State Sen. Vincent J. Fumo has resigned from the board of the Independence Seaport Museum, saying he is innocent of charges of defrauding the Philadelphia museum out of more than $100,000 in luxury yacht trips for himself, family members and friends.

He has also taken a leave from working as a lawyer with Dilworth Paxson L.L.P. in Philadelphia, according to a spokesman for the law firm. Fumo has served as "of counsel" to Dilworth Paxson since 1993.

In a letter to the museum, Fumo wrote that he was stepping down because he did not want the charges against him to hinder future success at the museum at Penn's Landing.

"As you know, certain allegations have been made by a federal grand jury regarding my conduct," he wrote the museum Monday. ". . . Though, I emphatically deny that I have done anything wrong during my tenure, I fear that in light of those allegations, my continued participation . . . may only detract from that success."

The resignation is the latest in a series of moves by the Philadelphia Democrat to shed some of his many roles as he fights the 139 federal fraud and obstruction-of-justice counts against him.

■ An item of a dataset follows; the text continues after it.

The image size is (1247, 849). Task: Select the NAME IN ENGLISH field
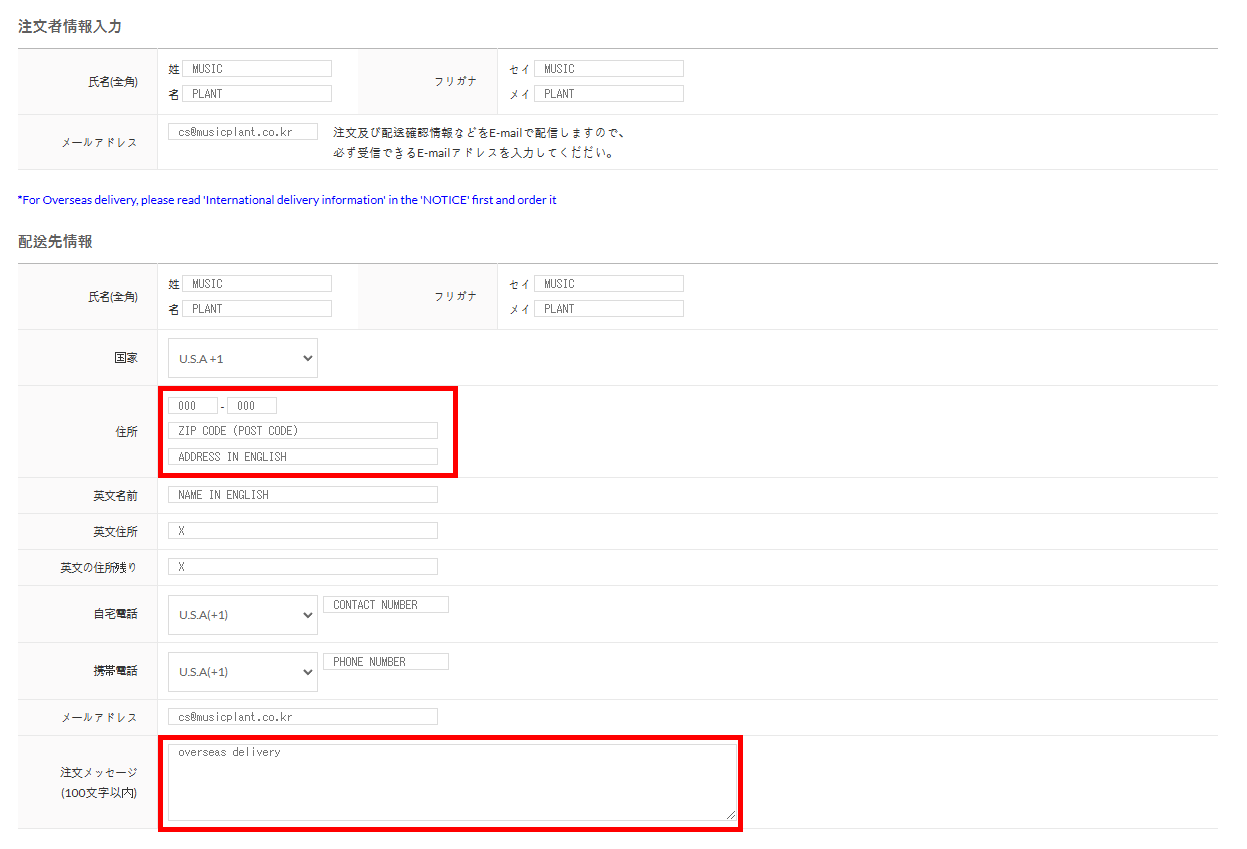(303, 495)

In his letter, Fumo said that for "more than 10 years, I have dedicated myself to the preservation, growth and continued success of the Independence Seaport Museum, and its continued success is of paramount importance to me."

With only one break, Fumo has served on the museum board since 1993.

Since he joined the board, the museum has received more than $6.5 million in government assistance, at least $2.5 million of which came from state grants, most of them believed to come at Fumo's urging.

M. Walter D'Alessio, the museum's previous board chairman, has called Fumo the museum's "largest single contributor of public funds."

The current chairman, Peter McCausland, said yesterday: "I have no doubt the senator has attempted to help the museum over the years. On the other hand, I think the senator's resignation is appropriate given the circumstances."

In announcing Fumo's indictment last week, U.S. Attorney Patrick Meehan described the Independence Seaport Museum as a victim of what he called Fumo's efforts to spend "other people's money."

Every summer between 1996 and 2003, Fumo arranged to cruise on yachts owned by the museum during his vacations in Martha's Vineyard, according to the indictment.

The museum had agreed to allow Fumo free use of the wooden yachts, first the Principia and then the Enticer, with the understanding that, as a director, Fumo was taking the trips as fund-raising missions on the museum's behalf.

"However, Fumo's use of the yachts during his August vacations was in fact for his personal pleasure alone, and he never intended to and did not engage in any development efforts during these cruises," according to the indictment.

The indictment also alleges that, by allowing Fumo to use the yachts for free, the museum could not book charters, costing it revenue.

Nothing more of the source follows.